Casey Berry
January 30, 2009
8:45 am
United States Economy
In the year 2008, the U.S. produced $15 trillion worth of goods. When 2007 first started our economy took a turn for the worse, mainly because of the real estate market and some financial problems. By the time December 2007 got here the United States had entered a recession. Our last recession occurred in 2001, surprisingly that wasn’t a result of the terrorist attacks that occurred that year. According to the NY Times the recession in 2001 was a direct result of the “dot-com bubble” which started in early 2000. Over the past 30-40 years our economy has not had very many recessions. David Leonhardi said that the reason for the economy is the “new flexibility of business.” The companies now use computers and “better transportation” so they need fewer workers.

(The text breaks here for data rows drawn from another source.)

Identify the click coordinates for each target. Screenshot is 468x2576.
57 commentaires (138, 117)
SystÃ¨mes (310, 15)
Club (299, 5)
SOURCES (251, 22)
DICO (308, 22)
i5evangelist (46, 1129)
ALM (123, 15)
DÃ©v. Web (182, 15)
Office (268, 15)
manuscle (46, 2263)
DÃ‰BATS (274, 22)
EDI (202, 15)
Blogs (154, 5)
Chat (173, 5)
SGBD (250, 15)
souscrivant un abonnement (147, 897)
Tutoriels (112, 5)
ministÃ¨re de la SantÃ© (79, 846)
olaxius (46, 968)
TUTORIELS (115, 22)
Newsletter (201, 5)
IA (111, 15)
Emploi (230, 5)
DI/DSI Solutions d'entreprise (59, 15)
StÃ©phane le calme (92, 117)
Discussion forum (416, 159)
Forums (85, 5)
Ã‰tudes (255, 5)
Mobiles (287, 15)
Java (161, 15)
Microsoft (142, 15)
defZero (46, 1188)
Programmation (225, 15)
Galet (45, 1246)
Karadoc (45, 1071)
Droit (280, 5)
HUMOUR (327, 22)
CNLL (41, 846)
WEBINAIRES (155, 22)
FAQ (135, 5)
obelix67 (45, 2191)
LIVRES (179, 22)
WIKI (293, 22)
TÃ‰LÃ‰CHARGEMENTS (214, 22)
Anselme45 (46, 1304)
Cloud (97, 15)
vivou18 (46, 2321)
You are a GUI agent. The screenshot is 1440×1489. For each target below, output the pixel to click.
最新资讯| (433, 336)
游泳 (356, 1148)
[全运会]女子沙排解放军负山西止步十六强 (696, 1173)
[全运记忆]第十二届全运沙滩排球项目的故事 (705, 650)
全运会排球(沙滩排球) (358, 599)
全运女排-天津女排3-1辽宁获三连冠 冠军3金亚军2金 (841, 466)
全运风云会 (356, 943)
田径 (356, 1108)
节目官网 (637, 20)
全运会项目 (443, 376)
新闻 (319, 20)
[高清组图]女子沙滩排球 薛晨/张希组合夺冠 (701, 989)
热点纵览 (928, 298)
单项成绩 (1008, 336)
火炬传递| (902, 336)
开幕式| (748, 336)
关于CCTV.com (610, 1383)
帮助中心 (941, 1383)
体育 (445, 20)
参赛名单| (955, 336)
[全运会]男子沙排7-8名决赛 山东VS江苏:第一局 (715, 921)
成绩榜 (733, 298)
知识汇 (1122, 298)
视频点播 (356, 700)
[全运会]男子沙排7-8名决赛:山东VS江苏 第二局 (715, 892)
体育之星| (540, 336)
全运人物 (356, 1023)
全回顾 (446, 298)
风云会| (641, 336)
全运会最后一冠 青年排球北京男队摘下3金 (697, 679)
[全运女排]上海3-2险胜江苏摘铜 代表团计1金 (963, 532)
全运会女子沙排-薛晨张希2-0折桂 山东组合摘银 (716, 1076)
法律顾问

In my opinion I believe that those terrorist attacks in 2001 did affect our economy directly. I believe that’s when things really started going downhill. I think if companies would go back to running businesses like they use to they would have a higher demand for more employees. As far as the real estate market goes, people just simply can’t afford houses right now. Our society is so prone to debt that we get ourselves into a lot of trouble with money. Americans have this philosophy that they can charge anything to a card and then forget about it. If people don’t start really hustling to get ahead then they will be living on welfare and unemployment. Our generation is really going to have it tough, we will definitely have to work hard to get ahead in these horrible economic times.